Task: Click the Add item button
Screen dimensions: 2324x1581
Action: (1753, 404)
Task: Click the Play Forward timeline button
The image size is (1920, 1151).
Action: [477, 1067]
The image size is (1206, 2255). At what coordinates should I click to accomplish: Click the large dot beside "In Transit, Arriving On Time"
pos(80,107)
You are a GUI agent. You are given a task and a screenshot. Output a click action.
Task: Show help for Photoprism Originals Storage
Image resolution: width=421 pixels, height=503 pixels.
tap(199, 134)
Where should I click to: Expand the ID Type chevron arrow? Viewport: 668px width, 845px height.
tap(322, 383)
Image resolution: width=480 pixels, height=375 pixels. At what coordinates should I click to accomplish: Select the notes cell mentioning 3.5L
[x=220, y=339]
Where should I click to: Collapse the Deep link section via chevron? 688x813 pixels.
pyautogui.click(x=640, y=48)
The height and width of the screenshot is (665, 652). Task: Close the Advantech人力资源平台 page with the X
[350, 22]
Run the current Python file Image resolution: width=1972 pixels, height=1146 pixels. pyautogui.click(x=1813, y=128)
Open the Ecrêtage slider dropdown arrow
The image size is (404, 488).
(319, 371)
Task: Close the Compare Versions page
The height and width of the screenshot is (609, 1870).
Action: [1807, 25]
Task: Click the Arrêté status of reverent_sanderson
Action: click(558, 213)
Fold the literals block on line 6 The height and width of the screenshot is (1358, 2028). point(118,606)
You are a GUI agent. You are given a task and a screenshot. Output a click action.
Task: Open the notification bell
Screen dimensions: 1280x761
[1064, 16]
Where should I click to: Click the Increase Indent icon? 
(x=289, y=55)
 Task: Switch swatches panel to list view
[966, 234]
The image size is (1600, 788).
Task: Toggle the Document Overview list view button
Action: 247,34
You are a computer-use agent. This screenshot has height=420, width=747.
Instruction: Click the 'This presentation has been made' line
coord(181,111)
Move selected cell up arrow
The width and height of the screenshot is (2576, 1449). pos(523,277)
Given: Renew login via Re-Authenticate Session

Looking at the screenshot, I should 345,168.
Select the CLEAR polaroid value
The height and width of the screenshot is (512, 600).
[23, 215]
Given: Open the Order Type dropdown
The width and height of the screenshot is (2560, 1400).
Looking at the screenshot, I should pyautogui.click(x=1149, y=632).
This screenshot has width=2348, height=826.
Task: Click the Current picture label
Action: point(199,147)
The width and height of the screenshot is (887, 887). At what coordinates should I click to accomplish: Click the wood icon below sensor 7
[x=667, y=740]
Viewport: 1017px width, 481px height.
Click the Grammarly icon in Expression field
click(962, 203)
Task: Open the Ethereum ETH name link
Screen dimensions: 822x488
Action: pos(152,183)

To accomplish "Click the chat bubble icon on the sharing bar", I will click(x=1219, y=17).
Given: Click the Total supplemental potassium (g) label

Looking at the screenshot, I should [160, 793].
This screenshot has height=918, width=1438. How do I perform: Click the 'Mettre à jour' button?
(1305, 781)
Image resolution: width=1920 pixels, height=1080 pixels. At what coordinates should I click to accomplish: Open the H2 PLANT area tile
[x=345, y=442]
# # #
▶ Set exercise:
Write out every line of the data, starting with the first line and going on through the line that contains "pos(80,107)".

▶ The response:
Task: Click the Add item button
Screen dimensions: 2324x1581
Action: (1753, 404)
Task: Click the Play Forward timeline button
The image size is (1920, 1151).
Action: [477, 1067]
The image size is (1206, 2255). At what coordinates should I click to accomplish: Click the large dot beside "In Transit, Arriving On Time"
pos(80,107)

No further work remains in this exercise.